This blog is about travelling through Japan on a bicycle. Initially on a foldable bicycle (Brompton) and more recently mostly by road bike (Spezialized)... but also by train, ferry, plane, bus or any other transport, if sea, weather, mountains or the like come between me and my desire to ride.
I have tried to summarise information that could be potentially helpful also for other bicycle travellers through Japan, such as list of bicycle roads, helpful web pages etc.

Saturday, 11 May 2024

GW2024 D9 Buddhism on Kunisaki peninsula

Route: Nakayamaga - Futagoji - Usa 
Bicycle: 62 km
Train: 65 km
Total ascent: 1491 m
Average speed: 12.2 km/h
Riding time: 5:05 h
Weather: warm and sunny later cloudy, 25 C


For what will be the last day of cycling in Kyushu (because tomorrow it will rain all day) I went to Kunisaki peninsula. Apparently it is famous for its special Buddhist temples. Not that I actually understand anything about Buddhist temples, but who knew that there were large stone carvings of Buddha in Japan?

The way up to these carvings was over a staircase that seemed to be stones thrown at random, but at least there was a handrail to hang on.


Since they burned some old grass there were light fit swathes creating a suggestive atmosphere.

The next stop was Makiodo temple. Which was a bit underwhelming for me, but that is probably only testimony to my total lack of knowledge about buddhist statues. 

Further into the peninsula was Fukiji temple. If I remember correctly this was the temple that enshrines the same god / figure  ??? as the Byodoin in Uji and the temple in Hiraizumi. Two rather famous temples. But I forgot what it actually is that connects these three. To me it seemed a rather normal temple. 

From here it was up and up. I had seen a restaurant indicated on the shores of a dammed lake and had called to check if they were really open. They were. Run by two elderly ladies (a bit younger though than the ones yesterday) selling mainly soba dishes, which are great while cycling anyway. After this test the probably steepest section of the ride started, up and up on to the volcano (which doesn’t seem to be active, but very volcano shaped). The last temple I visited is inside the caldera of the volcano, which means that after all the ascent there is a descent to get into the caldera. It seemed to be quite some work to cycle all this up again, but it turned out to be easier than anticipated. 


Cycling up here I came through some very noisy bamboo forests. It was again quite windy today and with the bamboo swaying with the wind they actually get quite noisy.

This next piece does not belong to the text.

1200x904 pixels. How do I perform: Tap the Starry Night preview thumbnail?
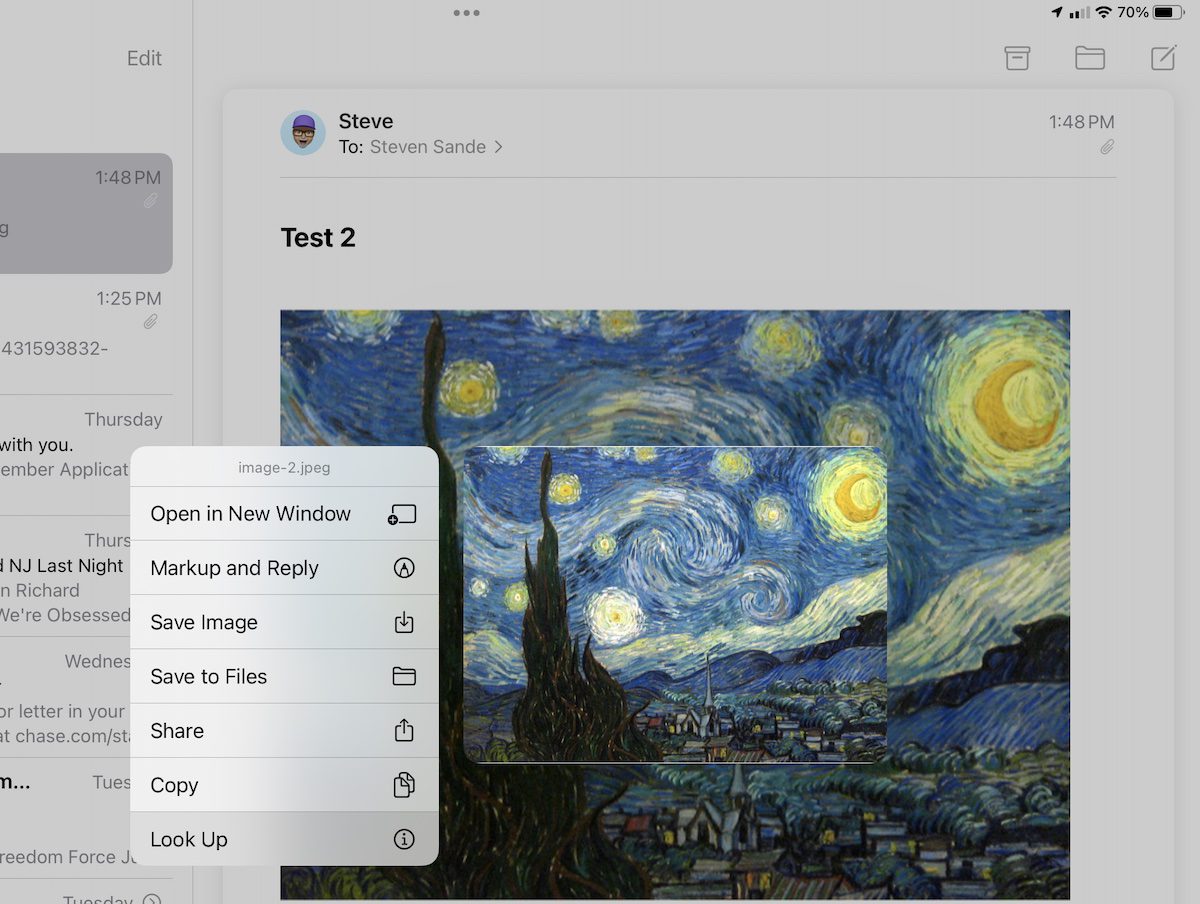[675, 604]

After I had made it out of the caldera it was one long downhill to Usa. Originally I had planned to visit also USA shrine, a very famous shrine for the Hachimangu shrines… but it was getting too late. So something for the next visit in the region. Apparently the temples in Kunisaki peninsula somehow are connected to Regis Hachimangu shrine. If I understood correctly the idea is that Shinto and Buddhism did mix specially well in Kunisaki peninsula, because someone decided, that the deity enshrined in a Hachimangu shrine was a devout Buddhist. 

I however am neither a devote Buddhist nor Shintoist but do adhere to the “religion” of soaking in an onsen, which I did not too far from the station in a small supersento that seemed to be visited only by the local elderly ladies who seemed to know each other and were chatting away incessantly. It was an onsen with 3 outdoor pools  one properly cold, one refreshingly non-warm, non-cold and one warm. The tepid pool, when I first came out, was full of gossiping old ladies.